(CNN) — Media coverage in the case of Justin Ross Harris, accused of leaving his 22-month-old son, Cooper, in the sweltering back seat of his car, has made it a challenge to find a fair jury, says a Georgia judge who Monday granted a change of venue for the trial.
Cooper remained in Harris’ car throughout the workday in June 2014, officials said. His father found him after leaving work and called 911. Charges against Harris include malice murder, two counts of felony murder and cruelty to children in the first degree.
Some of the charges in Harris’ indictment stemmed not from Cooper’s death, but from Harris’ alleged habit of sending sexual text messages to underage girls. According to prosecutors, Harris was having these illicit chats with as many as six women on the day his son died.
In making her decision on the venue change, Judge Mary Staley said, “[Harris] has carried the burden to make a substantive showing of a likelihood that prejudice exists because of extensive publicity, so it would not be just to try the case in Cobb County.”
Both the prosecution and defense had been working for weeks to find impartial jurors in the metro Atlanta county, interviewing potential jurors individually.
Given the change in venue, the jury selection will start again at a location and time that are yet to be decided.

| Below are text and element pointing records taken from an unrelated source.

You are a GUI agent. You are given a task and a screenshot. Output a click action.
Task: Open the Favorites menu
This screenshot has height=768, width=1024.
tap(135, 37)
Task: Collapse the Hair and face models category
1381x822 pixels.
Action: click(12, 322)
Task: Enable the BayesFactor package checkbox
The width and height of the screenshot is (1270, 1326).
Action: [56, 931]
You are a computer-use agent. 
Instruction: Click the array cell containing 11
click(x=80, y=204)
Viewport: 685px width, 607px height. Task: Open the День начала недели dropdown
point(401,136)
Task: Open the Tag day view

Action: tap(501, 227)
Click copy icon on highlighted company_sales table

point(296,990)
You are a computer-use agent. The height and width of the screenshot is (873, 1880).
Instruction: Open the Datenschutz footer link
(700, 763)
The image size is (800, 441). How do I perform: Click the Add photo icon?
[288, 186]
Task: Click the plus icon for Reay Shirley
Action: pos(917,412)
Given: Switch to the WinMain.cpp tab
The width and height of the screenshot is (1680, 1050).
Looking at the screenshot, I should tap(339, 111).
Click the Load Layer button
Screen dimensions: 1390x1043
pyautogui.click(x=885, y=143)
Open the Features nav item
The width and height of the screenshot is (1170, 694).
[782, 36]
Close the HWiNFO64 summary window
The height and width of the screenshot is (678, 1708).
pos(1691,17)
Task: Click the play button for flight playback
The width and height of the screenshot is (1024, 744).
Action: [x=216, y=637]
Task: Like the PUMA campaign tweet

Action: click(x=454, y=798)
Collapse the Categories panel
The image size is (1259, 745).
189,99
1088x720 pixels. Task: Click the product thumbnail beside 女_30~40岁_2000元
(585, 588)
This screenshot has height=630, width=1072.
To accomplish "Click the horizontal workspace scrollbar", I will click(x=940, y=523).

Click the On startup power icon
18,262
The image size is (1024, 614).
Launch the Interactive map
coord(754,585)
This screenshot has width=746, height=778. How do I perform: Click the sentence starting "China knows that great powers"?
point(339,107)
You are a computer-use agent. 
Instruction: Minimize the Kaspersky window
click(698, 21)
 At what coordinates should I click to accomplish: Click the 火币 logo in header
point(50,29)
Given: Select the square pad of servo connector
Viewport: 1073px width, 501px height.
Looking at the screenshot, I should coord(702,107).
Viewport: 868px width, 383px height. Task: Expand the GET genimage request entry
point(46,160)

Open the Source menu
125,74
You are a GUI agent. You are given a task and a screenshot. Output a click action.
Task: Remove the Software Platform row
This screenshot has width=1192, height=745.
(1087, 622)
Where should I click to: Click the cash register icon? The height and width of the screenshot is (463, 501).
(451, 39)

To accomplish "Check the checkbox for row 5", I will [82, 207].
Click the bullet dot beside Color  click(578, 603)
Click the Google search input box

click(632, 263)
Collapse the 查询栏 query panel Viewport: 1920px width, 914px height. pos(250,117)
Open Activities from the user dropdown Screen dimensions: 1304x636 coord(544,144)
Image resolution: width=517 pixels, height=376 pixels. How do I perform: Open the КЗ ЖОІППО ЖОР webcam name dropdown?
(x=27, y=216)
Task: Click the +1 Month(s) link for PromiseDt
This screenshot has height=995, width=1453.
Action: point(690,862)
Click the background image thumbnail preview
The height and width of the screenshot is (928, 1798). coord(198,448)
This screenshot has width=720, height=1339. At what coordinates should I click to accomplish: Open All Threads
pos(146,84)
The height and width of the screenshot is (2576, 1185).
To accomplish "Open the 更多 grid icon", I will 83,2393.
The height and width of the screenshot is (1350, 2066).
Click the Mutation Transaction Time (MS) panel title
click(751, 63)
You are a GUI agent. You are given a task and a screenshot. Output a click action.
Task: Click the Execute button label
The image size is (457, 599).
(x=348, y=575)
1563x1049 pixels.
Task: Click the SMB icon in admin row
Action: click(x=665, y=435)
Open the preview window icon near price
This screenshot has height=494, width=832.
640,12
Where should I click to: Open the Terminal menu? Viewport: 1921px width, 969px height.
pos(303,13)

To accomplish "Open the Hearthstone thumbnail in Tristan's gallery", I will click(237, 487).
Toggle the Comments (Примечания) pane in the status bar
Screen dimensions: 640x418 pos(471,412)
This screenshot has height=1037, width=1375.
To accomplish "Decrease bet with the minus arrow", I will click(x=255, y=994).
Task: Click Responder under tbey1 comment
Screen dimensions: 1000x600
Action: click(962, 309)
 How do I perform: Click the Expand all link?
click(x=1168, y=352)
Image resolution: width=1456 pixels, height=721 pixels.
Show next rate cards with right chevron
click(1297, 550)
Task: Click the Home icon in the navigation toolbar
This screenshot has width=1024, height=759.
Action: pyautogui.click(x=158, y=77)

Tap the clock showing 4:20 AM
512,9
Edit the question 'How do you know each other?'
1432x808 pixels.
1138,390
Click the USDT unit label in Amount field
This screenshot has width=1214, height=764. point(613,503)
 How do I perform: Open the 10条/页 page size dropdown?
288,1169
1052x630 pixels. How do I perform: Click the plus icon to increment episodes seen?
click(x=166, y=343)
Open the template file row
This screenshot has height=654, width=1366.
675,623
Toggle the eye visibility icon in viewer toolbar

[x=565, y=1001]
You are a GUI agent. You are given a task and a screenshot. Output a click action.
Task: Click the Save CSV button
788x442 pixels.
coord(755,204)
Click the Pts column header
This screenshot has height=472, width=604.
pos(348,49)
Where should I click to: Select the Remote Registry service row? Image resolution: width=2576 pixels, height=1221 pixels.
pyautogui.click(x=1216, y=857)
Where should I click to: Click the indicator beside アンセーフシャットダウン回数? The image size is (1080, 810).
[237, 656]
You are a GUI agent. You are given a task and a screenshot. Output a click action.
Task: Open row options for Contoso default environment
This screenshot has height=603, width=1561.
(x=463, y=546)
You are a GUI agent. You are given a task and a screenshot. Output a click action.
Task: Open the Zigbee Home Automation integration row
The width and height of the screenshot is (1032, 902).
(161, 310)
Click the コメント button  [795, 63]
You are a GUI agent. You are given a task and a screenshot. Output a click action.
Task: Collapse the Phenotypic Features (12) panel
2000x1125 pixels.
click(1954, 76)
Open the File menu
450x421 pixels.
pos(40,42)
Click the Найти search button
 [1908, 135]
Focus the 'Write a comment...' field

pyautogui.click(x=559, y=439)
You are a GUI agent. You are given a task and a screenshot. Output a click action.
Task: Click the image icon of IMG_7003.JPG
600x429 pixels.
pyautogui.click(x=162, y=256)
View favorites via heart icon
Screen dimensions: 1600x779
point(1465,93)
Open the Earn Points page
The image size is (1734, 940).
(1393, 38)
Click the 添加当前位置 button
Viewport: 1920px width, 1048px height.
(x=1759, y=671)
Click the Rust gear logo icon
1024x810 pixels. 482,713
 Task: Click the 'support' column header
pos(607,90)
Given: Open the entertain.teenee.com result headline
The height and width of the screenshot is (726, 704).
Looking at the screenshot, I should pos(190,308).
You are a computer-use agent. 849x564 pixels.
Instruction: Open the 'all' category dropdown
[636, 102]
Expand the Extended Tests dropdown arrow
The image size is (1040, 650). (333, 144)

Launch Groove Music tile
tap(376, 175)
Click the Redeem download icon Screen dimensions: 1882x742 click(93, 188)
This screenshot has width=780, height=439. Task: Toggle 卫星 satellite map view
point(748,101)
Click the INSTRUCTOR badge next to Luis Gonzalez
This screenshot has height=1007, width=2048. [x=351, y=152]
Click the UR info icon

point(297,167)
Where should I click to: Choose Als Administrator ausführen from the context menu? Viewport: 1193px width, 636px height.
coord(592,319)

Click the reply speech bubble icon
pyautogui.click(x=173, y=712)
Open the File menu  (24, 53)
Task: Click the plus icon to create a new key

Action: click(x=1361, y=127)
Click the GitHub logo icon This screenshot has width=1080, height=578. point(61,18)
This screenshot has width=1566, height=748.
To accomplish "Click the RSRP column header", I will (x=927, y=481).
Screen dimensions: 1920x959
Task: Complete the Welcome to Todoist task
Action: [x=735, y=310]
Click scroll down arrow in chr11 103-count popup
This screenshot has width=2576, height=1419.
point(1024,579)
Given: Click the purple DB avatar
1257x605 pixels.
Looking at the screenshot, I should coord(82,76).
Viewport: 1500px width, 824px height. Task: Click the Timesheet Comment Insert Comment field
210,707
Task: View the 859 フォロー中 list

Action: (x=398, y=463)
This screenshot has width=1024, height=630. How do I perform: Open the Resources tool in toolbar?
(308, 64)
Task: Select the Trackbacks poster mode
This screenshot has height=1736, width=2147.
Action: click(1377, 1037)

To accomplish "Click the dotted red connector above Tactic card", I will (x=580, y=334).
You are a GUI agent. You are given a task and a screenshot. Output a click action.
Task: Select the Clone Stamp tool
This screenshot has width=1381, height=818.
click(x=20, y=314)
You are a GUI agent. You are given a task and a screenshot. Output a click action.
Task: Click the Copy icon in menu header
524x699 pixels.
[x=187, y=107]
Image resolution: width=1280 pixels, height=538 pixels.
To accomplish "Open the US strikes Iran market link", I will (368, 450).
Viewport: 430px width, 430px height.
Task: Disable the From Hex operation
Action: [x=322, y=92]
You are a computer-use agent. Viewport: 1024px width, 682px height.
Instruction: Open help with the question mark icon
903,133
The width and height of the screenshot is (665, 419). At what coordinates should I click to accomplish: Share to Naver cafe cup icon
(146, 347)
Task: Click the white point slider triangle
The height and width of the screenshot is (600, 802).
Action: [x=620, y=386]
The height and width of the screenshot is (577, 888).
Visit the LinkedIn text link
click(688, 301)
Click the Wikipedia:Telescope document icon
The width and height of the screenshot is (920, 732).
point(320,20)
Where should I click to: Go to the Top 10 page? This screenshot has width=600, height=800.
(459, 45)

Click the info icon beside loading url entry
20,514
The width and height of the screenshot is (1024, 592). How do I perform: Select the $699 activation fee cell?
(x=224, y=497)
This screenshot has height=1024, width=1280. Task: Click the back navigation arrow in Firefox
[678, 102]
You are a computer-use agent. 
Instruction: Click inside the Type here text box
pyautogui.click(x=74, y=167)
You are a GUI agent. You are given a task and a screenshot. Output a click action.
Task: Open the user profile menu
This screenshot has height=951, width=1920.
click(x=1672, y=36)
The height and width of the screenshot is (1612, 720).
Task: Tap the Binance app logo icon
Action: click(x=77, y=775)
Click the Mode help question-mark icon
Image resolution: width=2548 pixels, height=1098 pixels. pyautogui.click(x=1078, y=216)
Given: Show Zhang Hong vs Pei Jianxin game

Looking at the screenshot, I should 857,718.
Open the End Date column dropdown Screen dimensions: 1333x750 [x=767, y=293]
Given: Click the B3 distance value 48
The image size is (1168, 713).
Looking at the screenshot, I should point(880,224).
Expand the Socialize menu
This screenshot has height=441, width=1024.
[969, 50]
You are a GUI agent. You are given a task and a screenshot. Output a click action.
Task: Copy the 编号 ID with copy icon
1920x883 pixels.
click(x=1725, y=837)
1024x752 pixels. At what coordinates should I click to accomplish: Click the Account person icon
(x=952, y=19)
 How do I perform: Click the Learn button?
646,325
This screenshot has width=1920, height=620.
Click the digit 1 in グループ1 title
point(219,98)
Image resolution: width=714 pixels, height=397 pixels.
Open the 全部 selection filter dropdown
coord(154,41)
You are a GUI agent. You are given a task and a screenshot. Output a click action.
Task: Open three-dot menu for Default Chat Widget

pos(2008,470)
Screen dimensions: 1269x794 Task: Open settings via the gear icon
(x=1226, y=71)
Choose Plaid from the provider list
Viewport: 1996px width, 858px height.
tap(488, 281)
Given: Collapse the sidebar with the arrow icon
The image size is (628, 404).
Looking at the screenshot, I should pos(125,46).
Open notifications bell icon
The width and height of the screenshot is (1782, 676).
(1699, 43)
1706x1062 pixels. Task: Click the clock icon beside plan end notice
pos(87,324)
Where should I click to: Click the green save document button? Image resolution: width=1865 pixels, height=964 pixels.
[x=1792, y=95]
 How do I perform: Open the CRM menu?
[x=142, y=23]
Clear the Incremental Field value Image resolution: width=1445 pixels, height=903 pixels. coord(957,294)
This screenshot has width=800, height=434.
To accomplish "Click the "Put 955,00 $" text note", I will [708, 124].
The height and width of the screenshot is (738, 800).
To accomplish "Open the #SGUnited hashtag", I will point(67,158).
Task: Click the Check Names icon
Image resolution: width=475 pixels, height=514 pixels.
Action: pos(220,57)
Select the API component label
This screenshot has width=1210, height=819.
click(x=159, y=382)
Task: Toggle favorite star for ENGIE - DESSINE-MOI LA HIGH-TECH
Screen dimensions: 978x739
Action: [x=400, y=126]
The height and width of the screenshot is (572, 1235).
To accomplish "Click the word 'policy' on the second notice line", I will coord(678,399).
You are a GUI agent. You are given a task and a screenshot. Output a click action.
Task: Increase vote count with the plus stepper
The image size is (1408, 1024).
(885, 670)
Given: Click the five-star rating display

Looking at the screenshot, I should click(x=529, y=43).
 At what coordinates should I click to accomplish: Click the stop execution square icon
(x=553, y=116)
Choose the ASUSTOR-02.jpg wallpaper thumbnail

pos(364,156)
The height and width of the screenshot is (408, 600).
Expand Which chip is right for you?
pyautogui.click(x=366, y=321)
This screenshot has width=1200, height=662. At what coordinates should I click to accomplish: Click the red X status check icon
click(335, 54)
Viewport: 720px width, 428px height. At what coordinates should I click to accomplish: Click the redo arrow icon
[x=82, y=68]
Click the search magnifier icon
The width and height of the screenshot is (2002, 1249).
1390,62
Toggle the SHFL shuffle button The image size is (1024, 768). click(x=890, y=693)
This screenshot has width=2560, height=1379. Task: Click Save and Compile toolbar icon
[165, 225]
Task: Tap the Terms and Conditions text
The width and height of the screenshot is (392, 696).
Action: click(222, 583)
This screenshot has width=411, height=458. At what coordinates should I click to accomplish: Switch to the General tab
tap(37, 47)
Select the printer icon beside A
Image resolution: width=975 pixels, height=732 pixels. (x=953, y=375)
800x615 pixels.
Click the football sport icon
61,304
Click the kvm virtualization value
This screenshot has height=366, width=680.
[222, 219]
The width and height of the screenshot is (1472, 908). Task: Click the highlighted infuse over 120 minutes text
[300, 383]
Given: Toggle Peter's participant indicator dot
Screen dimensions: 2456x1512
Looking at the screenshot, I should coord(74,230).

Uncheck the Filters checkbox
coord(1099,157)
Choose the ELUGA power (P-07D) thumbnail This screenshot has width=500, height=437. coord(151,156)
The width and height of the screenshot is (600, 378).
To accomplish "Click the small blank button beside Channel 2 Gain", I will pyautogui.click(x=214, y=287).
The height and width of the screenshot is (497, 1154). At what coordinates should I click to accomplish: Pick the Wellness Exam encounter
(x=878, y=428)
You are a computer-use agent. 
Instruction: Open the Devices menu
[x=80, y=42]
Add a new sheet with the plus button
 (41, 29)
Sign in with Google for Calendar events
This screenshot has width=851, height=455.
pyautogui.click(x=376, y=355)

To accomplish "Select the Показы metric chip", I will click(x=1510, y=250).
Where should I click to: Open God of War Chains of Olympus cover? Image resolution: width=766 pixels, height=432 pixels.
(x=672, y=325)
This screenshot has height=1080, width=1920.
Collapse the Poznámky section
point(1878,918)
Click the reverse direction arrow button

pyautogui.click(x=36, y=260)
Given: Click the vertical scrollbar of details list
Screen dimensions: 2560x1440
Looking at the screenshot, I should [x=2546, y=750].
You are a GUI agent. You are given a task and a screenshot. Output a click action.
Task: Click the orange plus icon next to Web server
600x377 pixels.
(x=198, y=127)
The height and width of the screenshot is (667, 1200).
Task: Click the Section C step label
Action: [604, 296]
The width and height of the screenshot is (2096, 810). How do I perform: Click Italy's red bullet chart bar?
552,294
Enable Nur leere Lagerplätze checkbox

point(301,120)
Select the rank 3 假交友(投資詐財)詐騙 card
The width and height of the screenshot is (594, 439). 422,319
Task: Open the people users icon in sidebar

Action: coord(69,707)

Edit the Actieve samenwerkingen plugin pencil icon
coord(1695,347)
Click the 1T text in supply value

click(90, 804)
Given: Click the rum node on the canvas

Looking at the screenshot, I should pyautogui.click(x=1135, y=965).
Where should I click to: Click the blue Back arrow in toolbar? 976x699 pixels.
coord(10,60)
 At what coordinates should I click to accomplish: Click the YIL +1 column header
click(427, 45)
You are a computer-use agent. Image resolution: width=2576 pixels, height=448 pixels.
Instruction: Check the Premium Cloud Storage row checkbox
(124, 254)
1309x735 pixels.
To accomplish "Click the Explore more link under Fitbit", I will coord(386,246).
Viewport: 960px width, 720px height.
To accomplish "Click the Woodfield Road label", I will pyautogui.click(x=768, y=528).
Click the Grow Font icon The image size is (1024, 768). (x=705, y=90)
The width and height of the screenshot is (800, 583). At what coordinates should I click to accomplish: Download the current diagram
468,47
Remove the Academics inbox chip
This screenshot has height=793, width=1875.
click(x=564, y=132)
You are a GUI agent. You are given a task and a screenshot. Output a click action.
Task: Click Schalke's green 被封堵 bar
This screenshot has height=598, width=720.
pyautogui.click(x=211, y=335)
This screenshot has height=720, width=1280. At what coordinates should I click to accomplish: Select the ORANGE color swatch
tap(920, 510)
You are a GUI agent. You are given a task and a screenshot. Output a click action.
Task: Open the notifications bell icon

Cobb District Attorney Vic Reynolds said his team was disappointed in the change of venue, but that, “whenever and wherever this case is set for trial, the state will be ready.”
Both the prosecution and defense will now meet to see if they can agree on a venue within the state of Georgia. If they can’t agree, the decision again falls to the judge.
Considerations for venue selection include the size of the trial, which will likely include dozens of investigators and other witnesses. Many of Georgia’s smaller counties can’t accommodate a trial of this size. Even if they can, the counties are not obligated to accept the trial, CNN Legal Analyst Philip Holloway said.
Moving a trial far from metro Atlanta will incur additional costs.
“The cost to the county will be very, very large — in the hundreds of thousands of dollars to be sure,” Holloway said.